What to do:
(a) Answer these questions using the fishing forum thread about reels for the Sage Smallmouth rod:
(i) Which line does the first writer use on the flats?
(ii) Which line is coming along with the first writer's rod?
(iii) Which two kinds of reel does mightyrime use?
(b) Write what comes next in the fishing forum thread about reels for the Sage Smallmouth rod, picking up after its last post.

Given passage:
********
This is what I'm wondering. I've also never worried about perfect balance...especially if the extra weight is in the handle vs. the tip. But I've never fished a short light rod with a heavy reel so don't know. Good to know 8.5oz works for you. 

Backwater and AdamsProject - Thanks also for the line advice. I use 8 wt Rio Redfish on the flats and it's great. Bass Bug looks like a great quick shooting taper for the mangrove jungle. I'll give that a go. The original Sage 290g line is coming with my rod. I know it's weight forward, but haven't found the exact taper descriptions.

Anyone else have experience with a heavier reel on the Sage Smallmouth rod?


----------



## mightyrime (Jul 18, 2016)

i use either a smaller islander reel or just an old school click and pawl. I dont really overthink this rod. Just pound the shore line with it and have fun... any 7wt sized reel will work.
********
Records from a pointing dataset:
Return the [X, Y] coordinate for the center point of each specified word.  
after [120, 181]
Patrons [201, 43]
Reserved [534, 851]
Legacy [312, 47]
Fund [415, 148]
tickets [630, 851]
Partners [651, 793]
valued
********
Outputs:
(a)
(i) 8 wt Rio Redfish.
(ii) The original Sage 290g line.
(iii) A smaller Islander reel or an old-school click and pawl.

(b)
Another line for it that my buddy uses is the new rio jungle line.


----------



## Tbenson (Apr 17, 2016)

Thanks Mighty - good input. I've decided to keep the reel size down too. I need a strong drag and going with the hydros SL IV for now. I like the looks of the Backcountry wide that Adamsproject mentioned. Maybe later. 

I often fish alone and when hooked into a big snook back in the jungle use one hand to control the boat and the other to keep the fish out of the mangroves. Anyone who's done this knows it's pretty exciting!! A lot can go wrong so I'm planning my battles.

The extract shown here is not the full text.